I Wish You All the Best(16)
“Yeah.” I’m not really, but I figure it’ll be better to go ahead and get this over with.
“Had a good day so far?”
Hannah’s got her car pulled up in front of the building. It’s unseasonably warm outside today, but it’s the first day I haven’t needed three layers, so I don’t plan on complaining. “So far.”
Hannah spent the last two nights showing me reviews from past patients of Dr. Taylor, assuring me she is one of the best in town, which really only made me more nervous to talk to her. I wonder how much Hannah’s told her exactly, if anything at all.
I’ve been mentally preparing myself to come out all over again, but I’ve been doing that for a while now. That was one of the things I realized early. If you’re queer, your life has the potential to become one long coming-out moment. If I ever want to be called the right pronouns, I’ll have to correct people and put myself out there first and who knows what could happen.
“Are you nervous?”
“To have someone poke around my brain for an afternoon?” I buckle my seat belt. “I’m thrilled.”
Hannah shoots me this look, that sort of brows-pointed-down “you need to chill out” look. “Okay, sassy britches. I just think it will help, and it’s a short meeting. Only forty-five minutes.”
“Hmmm.” Forty-five minutes too long if you ask me.
“I haven’t told her anything.” Hannah’s car rolls to a stop. “About you being nonbinary. I didn’t know what you’d be okay with.”
“But she knows Mom and Dad kicked me out?”
“Couldn’t avoid that detail. Sorry, sib.” She glances around to check for the traffic before she pulls out onto the road.
“It’s whatever.” I sigh and rest my head on the cool window, not knowing whether to feel relieved or angry that she shared that with a stranger.
The doctor’s office is a part of this long row of complexes, the ones that look like an apartment building but are really just filled with offices. In this one alone, there’s a place where you can get your teeth cleaned and get a few X-rays done if you want, all while checking to see if you’re pregnant. I glare at the way they all seem to tower over Hannah’s car.
I really want to ask Hannah if we can reschedule or something. I’ll even go back to school if I have to. Just anything to not be here. Do I really need to see this woman? Can I air out all my problems to a complete and total stranger? My eyes fly from the ground back to the buildings, my stomach clenching. There’s nothing for me to let out, but I can feel the bile rising.
“Her office is on the third floor.” Hannah locks the doors of the car and stuffs her keys into her bag.
I make it as far as the entrance, reading the board of names for the offices. There’s an entire block worth of counselors, their titles, their office numbers. I try my best to focus in on Dr. Taylor’s name, but it’s like my eyesight goes blurry for a split second. I close my eyes and pinch my brow, trying to calm myself.
My hands get that same clammy feeling they did in the Walgreens that night. It’s this sudden feeling like I’ve been punched in the gut, like I can’t catch my breath.
“Hannah?”
“What’s wrong?”
“I don’t know if I can do this.”
“Hey, hey, hey.
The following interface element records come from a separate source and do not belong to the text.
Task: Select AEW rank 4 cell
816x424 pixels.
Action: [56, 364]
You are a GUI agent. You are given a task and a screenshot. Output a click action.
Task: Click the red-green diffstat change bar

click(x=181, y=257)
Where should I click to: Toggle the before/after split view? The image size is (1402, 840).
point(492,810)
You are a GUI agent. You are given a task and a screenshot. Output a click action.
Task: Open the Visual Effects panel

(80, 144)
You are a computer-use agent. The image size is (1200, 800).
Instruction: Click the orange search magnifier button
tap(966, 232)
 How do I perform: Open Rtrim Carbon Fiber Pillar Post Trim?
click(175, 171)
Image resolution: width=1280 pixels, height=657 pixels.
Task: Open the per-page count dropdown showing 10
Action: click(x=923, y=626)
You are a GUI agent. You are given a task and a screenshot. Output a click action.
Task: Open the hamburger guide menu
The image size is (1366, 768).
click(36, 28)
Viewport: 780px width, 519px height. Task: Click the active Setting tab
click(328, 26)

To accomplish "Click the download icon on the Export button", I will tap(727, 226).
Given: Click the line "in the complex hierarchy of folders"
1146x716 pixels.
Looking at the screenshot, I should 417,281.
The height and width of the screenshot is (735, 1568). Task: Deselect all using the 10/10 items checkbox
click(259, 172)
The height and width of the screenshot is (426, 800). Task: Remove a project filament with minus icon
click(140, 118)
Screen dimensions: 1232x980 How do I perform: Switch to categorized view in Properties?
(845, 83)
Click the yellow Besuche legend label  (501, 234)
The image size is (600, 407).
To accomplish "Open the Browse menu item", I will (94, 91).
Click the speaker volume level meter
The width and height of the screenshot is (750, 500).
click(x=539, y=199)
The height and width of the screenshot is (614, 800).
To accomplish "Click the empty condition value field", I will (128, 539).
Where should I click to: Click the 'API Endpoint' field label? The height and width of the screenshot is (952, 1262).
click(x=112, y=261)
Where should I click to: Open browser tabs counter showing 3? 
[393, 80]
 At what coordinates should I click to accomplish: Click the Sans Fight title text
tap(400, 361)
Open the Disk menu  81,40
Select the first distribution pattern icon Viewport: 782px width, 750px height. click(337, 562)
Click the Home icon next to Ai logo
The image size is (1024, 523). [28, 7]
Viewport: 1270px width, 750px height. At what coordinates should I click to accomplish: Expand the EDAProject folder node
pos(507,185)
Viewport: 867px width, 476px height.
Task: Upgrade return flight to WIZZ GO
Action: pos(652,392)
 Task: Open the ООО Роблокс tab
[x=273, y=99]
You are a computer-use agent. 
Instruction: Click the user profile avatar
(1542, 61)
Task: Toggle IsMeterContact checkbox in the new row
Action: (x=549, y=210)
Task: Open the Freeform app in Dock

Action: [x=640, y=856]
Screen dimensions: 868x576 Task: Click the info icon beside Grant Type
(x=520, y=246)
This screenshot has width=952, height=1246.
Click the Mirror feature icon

It’s okay.” Hannah closes the space between us, grabbing my hand, and it takes everything in me not to pull it back. “It’s all right. Listen. It’s going to be okay. Dr. Taylor is going to help you, all right?”
“What is she going to do?” I try not to breathe too deep. I feel like I should be crying, but there are no tears, just this pocket of air in my lungs that I can’t get out.
“She’s just going to talk to you about what you’re feeling, what you’re going through.”
“What am I supposed to tell her?”
“You tell her whatever you want, but it’ll help her to know at least what you identify as. That’s the first step.” I try to nod, but I still feel like I’m going to be sick. This was exactly how it felt before I told my parents.
I can’t do this again, can I? I can’t come out all over again, not here, not right now.
“I don’t know if I can do that.”
“Okay.” Hannah sighs, brushing the hair from her face. “Try this. You told me once already. Just keep telling me. That should be easy, right?”
“What?”
“Just keep repeating it back to me. It’s like that thing where words lose their meaning after a while.”
“Do you really think that’ll help?” I ask. I mean, I guess it makes sense. In theory, at least.
“If you get used to saying it, it’ll get easier. I think that’s how this works?”
I take a deep breath and force the words out slowly. “I’m nonbinary.”
“Again.”
“I’m nonbinary.”
“Come on, keep doing it.”
“I’m nonbinary. I’m nonbinary. I’m nonbinary.” It’s silly, standing in the middle of a lobby, repeating back the same words over and over again. But it does feel easier with each time I say it, despite the heavy feeling in my stomach. “I’m nonbinary. I’m nonbinary.”